L'évacuation de la population : le 1er septembre 1939, l'ordre d'évacuer Langensoultzbach est donné. Les familles se regroupent, attellent chevaux ou vaches, entassent les vivres et les personnes sur les chariots et partent sur la route de Nehwiller. Après la première nuit passée à Gumbrechtshoffen ou Reichshoffen, ceux qui possèdent des attelages avec chevaux partent à Marey dans les Vosges. D'autres montent dans les wagons qui les mènent en Haute-Vienne à Nantiat. Enfin, les autres rejoignent leur famille située en dehors de la zone d'évacuation. En Haute-Vienne, les deux populations fraternisent rapidement malgré le patois limousin, le dialecte alsacien, le dépaysement… Deux garçons trouvent leur épouse dans la ferme dans laquelle ils travaillent et ne retournent pas en Alsace. Suite à la signature du traité de l'Armistice, le 22 juin 1940, les autorités allemandes invitent les Alsaciens à rentrer dans leur village d'origine. Leur retour à Langensoultzbach se fait progressivement, et le travail d'annexion commence… Les enfants sont rassemblés dans la Jeunesse hitlérienne, le service national obligatoire est institué, les jeunes de 17 à 25 ans sont envoyés en Allemagne pour soutenir l'économie dans les usines, les fermes, les écoles, les commerces. Par crainte des désertions, les Alsaciens sont envoyés sur le front russe, les incorporés de force n'ont que 16, 17 ans.
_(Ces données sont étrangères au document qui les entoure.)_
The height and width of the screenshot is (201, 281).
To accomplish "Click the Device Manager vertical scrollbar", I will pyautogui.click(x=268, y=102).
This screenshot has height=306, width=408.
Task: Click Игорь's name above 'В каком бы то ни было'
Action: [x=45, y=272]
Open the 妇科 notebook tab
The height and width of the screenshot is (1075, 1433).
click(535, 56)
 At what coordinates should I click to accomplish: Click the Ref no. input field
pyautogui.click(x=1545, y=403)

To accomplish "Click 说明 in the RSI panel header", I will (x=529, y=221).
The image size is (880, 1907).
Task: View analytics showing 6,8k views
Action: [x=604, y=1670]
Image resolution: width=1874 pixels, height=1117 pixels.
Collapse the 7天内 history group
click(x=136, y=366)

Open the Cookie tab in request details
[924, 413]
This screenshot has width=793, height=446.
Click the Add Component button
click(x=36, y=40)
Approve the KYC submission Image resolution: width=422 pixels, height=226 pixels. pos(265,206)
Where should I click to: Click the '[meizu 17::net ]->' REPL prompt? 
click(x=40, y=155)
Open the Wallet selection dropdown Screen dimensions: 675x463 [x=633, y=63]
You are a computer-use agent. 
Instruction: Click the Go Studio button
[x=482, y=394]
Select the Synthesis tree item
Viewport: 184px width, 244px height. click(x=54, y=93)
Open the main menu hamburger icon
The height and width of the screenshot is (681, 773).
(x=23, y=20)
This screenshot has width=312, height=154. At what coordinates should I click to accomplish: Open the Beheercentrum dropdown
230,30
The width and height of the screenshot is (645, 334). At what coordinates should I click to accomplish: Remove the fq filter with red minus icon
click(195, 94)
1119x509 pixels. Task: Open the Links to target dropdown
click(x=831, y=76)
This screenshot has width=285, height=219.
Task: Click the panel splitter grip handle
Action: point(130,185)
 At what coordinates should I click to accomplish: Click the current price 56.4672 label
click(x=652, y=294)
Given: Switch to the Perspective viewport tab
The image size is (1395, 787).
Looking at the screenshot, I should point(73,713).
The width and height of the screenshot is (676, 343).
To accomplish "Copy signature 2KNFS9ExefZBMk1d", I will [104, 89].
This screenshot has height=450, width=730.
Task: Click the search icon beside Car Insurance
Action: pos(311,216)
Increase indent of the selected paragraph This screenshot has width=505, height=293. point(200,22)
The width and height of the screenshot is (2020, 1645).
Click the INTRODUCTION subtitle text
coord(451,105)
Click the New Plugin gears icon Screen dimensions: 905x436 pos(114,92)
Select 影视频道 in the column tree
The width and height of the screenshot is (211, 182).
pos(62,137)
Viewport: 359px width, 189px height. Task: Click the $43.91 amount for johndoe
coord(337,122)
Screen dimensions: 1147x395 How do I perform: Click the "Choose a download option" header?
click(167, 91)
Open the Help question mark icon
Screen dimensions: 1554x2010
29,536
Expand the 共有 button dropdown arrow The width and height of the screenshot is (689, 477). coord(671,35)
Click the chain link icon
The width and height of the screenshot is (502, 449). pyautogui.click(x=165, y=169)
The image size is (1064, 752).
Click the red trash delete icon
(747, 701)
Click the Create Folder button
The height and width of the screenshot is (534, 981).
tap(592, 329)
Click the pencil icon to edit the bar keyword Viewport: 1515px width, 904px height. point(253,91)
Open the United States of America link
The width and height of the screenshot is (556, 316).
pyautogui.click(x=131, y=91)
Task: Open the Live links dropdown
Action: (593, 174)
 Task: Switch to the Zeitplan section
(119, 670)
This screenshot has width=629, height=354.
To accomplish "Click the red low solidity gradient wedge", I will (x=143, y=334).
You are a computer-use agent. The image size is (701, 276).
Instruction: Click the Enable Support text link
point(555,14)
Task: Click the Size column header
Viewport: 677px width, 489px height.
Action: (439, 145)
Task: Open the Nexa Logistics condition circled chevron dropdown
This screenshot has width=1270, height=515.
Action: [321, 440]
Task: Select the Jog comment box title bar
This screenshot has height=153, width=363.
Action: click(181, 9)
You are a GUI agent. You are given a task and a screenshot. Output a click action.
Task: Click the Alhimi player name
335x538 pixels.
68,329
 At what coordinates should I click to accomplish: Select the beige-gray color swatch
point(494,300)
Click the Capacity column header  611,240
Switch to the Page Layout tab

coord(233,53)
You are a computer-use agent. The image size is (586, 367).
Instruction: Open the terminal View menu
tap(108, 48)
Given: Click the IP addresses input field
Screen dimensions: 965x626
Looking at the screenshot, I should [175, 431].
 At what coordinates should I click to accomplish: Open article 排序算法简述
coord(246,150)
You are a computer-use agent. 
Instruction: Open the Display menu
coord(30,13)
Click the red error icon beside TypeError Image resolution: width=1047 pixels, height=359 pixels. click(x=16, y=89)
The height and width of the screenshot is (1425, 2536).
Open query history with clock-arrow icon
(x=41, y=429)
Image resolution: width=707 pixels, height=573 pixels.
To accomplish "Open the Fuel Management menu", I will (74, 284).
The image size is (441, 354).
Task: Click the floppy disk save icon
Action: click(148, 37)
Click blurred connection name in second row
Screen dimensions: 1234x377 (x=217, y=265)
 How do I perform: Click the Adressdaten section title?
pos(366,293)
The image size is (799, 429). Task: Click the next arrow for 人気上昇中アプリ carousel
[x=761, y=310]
La contre-offensive allemande en janvier 1945, entraîne un nouvel exode par crainte de représailles des autorités nazies. De nombreux habitants trouvent refuge pour deux mois à Dossenheim-sur-Zinsel. Langensoultzbach est définitivement libéré par les troupes américaines le 19 mars 1945. Les Allemands entaillent et minent les tilleuls plantés devant la place de l'église, mais les habitants alertent les Américains qui les font sauter sans dégâts.

Héraldique[modifier | modifier le code]

Blason de Langensoultzbach

Les armes de Langensoultzbach se blasonnent ainsi :
« D'argent aux deux arcs de sable, sans corde, posés en pal et adossés, à la bordure de gueules. »[1].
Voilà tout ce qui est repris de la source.